Gregg Allan Boddy (born March 19, 1949) is a Canadian former professional ice hockey defenceman who spent five seasons with the Vancouver Canucks of the National Hockey League between 1971 and 1976. He also played briefly in the World Hockey Association for the San Diego Mariners and Edmonton Oilers. Boddy would conclude his hockey career with two seasons in the Japan Ice Hockey League, retiring in 1979.

Playing career
After a junior career with the Edmonton Oil Kings, Boddy was selected 27th overall in the 1969 NHL Amateur Draft by the Los Angeles Kings. He spent one season in the minors in the Kings' system before being dealt to the Montreal Canadiens in a six-player trade in 1970. On a deep Montreal team, he was similarly stuck in the AHL, and was dealt to the Vancouver Canucks for a draft pick in 1971.

Boddy made his NHL debut in 1971–72, as he was called up mid-season from the Rochester Americans, and made a positive impression with his reliable defensive play. He finished the year with 2 goals and 7 points in 40 games, and established himself as a regular on the Canucks' blueline. In 1972–73, he appeared in 74 games for the Canucks, posting 3 goals and 11 assists for 14 points.

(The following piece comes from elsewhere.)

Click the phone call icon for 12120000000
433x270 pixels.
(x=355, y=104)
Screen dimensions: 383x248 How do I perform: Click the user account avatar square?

1973–74 would prove to be a disappointment, as he appeared in only 53 games and was briefly reassigned to the minors. However, he bounced back strongly in 1974–75 to have his best season as Vancouver won their division and made the playoffs for the first time in their history. Boddy finished the season with a career-high 11 goals, which was an individual feat for the usually stay-at-home Boddy who had scored a total of 16 goals in the previous eight seasons combined dating back to junior. He also contributed 12 assists for a total of 23 points, along with 56 penalty minutes as he saw the only NHL playoff action of his career, appearing in 3 games as the Canucks were knocked out early.

However, Boddy's career would stall in 1975–76, as he lost his regular place on the Canucks' blueline and was reassigned to the minors. He jumped to the rival WHA for the 1976–77 season, joining the San Diego Mariners, but after a month in San Diego he was dealt to his hometown Edmonton Oilers, finishing the year with 2 goals and 19 assists for 21 points in 64 games.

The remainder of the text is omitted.